Page extract:
* * * * *

Skip to main content
ARS Home » Midwest Area » Ames, Iowa » Corn Insects and Crop Genetics Research » Research » Publications at this Location » Publication #401976

Research Project: MaizeGDB: Enabling Access to Basic, Translational, and Applied Research Information

Location: Corn Insects and Crop Genetics Research

Title: Maize Feature Store (MFS): A centralized resource to manage and analyze curated maize multi-omics features for machine learning applications

Author
item SEN, SHATABDI - Iowa State University
item Woodhouse, Margaret
item Portwood, John
item Andorf, Carson

Submitted to: Maize Annual Meetings
Publication Type: Abstract Only
Publication Acceptance Date: 2/10/2023
Publication Date: 3/16/2023
Citation: Sen, S., Woodhouse, M.H., Portwood II, J.L., Andorf, C.M. 2023. Maize Feature Store (MFS): A centralized resource to manage and analyze curated maize multi-omics features for machine learning applications. Maize Annual Meetings. 69.

* * * * *

Records shown:
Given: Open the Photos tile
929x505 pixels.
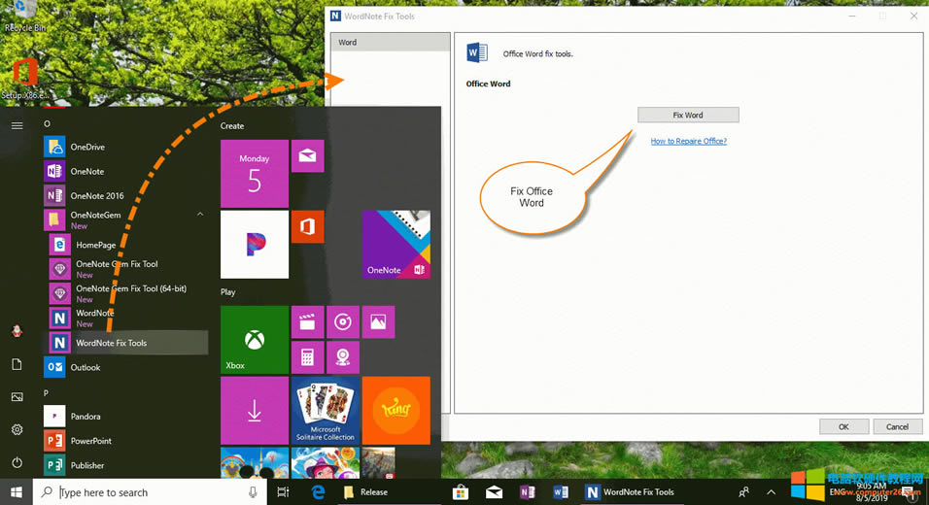Looking at the screenshot, I should point(378,321).
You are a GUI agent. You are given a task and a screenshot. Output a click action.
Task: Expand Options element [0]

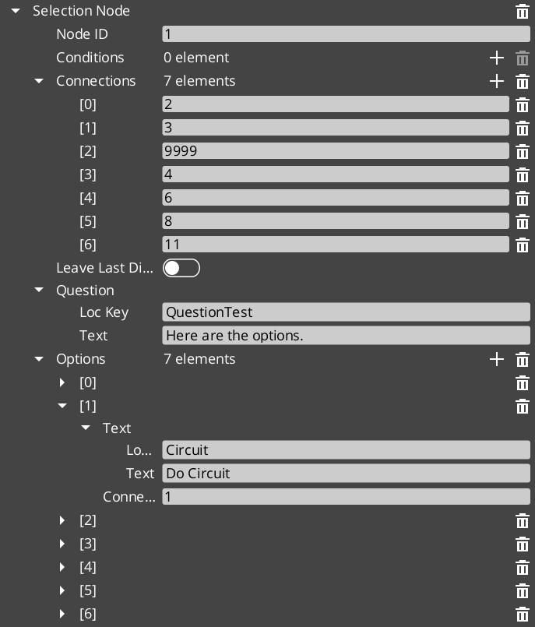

* * * * *

Problems to solve:
1) Name every author listed on the Maize Feature Store publication page, in the order given.
2) Based on its title on the Maize Feature Store publication page, what is the Maize Feature Store for?
3) Continue the Maize Feature Store publication page from its last line.

Answers for this exercise:
1) SEN, SHATABDI - Iowa State University; Woodhouse, Margaret; Portwood, John; Andorf, Carson

2) The Maize Feature Store is a centralized resource for managing and analyzing curated maize multi-omics features. Its purpose is to support machine learning applications.

3)
Interpretive Summary: N/A

Technical Abstract: The big-data analysis of complex data associated with maize genomes accelerates genetic research and improves agronomic traits. As a result, efforts have increased to integrate diverse datasets and extract meaning from these measurements. Machine learning models are a powerful tool for gaining knowledge from large and complex datasets. However, these models must be trained on high-quality features to succeed. Currently, there are no solutions to host maize multi-omics datasets with end-to-end solutions for evaluating and linking features to target gene annotations. Our work presents the Maize Feature Store (MFS), a versatile application that combines features built on complex data to facilitate exploration, modeling, and analysis. Feature stores allow researchers to rapidly deploy machine learning applications by managing and providing access to frequently used features. We populated the MFS for the maize reference genome with over 14,000 gene-based features based on published genomic, transcriptomic, epigenomic, variomic, and proteomics data sets. Using the MFS, we created an accurate pan-genome classification model with an AUC-ROC score of 0.85. The MFS is publicly available through the maize genetics and genomics database.